Miami is coming off a 76-73 home victory over Akron on Saturday, a game that felt less like a midseason Mid-American Conference contest and more like a measuring stick for a program intent on reshaping its place in the college basketball landscape.

Brant Byers scored a game-high 26 points to lead Miami (15-0, 3-0 MAC), with Eian Elmer adding 19. Luke Skaljac and Antwone Woolfolk chipped in 11 points apiece as the RedHawks fended off the Zips down the stretch.

The win reinforced a belief that had been building inside the program long before Miami entered the national conversation.

“I think it just gives us even more confidence than we had before,” Byers said. “I know we had a lot of confidence coming in off last year, having a lot of the guys back. But now that we’re going out and actually performing the way we want to perform and getting the results we want, I think it’s huge for us.”

Miami’s path back to the AP Top 25 traces to Feb. 15, 1999, when the RedHawks were ranked No. 25. The program’s highest ranking remains No. 19 in March of 1978. It is rare territory for a school that has spent much of the last quarter-century trying to reestablish relevance.

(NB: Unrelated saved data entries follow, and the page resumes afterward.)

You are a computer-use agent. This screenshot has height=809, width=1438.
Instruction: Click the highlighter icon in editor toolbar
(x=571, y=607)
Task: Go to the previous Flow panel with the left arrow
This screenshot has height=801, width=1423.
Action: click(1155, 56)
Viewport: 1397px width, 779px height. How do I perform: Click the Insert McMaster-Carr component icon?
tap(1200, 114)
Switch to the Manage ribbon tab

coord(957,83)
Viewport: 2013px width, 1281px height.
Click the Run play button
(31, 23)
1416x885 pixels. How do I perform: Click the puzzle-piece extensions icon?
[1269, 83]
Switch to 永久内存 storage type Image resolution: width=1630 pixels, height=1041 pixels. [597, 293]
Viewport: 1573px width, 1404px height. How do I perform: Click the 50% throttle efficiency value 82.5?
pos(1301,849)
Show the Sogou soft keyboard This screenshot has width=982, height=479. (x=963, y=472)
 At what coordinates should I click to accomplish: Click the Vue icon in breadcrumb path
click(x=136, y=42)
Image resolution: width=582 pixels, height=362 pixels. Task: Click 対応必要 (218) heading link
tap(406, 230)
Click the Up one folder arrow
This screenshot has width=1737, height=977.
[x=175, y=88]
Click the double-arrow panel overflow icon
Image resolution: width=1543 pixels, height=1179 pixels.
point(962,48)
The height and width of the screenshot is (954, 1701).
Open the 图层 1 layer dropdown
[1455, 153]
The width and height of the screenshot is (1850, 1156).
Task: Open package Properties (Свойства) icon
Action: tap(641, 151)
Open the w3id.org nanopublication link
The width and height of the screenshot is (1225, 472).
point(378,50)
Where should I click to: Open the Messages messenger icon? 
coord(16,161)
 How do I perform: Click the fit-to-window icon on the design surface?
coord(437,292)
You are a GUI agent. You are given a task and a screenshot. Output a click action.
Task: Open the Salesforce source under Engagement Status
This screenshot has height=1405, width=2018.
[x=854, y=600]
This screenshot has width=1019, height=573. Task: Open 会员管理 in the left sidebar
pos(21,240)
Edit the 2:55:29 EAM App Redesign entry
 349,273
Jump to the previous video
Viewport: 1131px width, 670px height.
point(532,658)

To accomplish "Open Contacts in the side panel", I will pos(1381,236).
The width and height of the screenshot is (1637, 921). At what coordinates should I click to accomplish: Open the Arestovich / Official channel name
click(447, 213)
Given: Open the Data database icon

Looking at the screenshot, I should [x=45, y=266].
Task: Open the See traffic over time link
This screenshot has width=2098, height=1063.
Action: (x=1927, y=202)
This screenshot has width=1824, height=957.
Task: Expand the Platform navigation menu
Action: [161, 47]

This version of the RedHawks has done so with efficiency. Miami entered the week ranked first in the nation in effective field goal percentage (.643), field goal percentage (54.6) and 3-point percentage (43.6). The RedHawks also ranked fifth nationally in scoring offense (94.9 points per game) and 3-pointers made per game (11.8), while sitting 11th in scoring margin (23.0).

Those numbers are part of the argument for Miami’s legitimacy — and also part of the debate.

The RedHawks’ strength of schedule ranks 354th out of 365 Division I programs and their KenPom rating at 98, which are figures often cited by skeptics questioning how Miami stacks up nationally.

Inside the program, the conversation is different.

“I take it one game at a time,” Miami coach Travis Steele said. “Whoever’s on the schedule, whoever we’re about to play is the biggest game of the year.”

Steele pointed to the Akron win as a program benchmark, noting his respect for the Zips and their coach — his half brother — John Groce. Akron knocked off Miami in the MAC Tournament championship game on a last-second bucket a season ago.

“They’re connected, and they’re experienced,” Steele said. “So it’s a great win. It’s a good program win for us.”

Now in his fourth season, Steele views this season as less about validation and more about reflection — evidence of something built deliberately over time.

“It’s changed a lot, just from obviously the results, but again, everybody else is concerned with results. I’m not,” Steele said. “I’m concerned with our culture and our process. Our culture is elite. It is the best I’ve ever been around. We have guys that really fit. They put the team before themselves.”

Byers sees the same in Miami’s rise.

“I think it shows just the steps that we’ve taken through the last four years — even the last, like, two-and-a-half years that I’ve been here,” Byers said. “It shows really what we’ve been working toward. It just shows a little bit of a sense of confidence, I guess, that we are who we believe.”

Miami’s climb has been steady. The RedHawks received six votes in the AP poll released Dec. 22, then surged to No. 3 in the Mid-Major Top 25 Poll announced by CollegeInsider on Dec. 29.

They are now one of just six undefeated Division I teams, alongside Arizona, Iowa State, Michigan, Nebraska and Vanderbilt.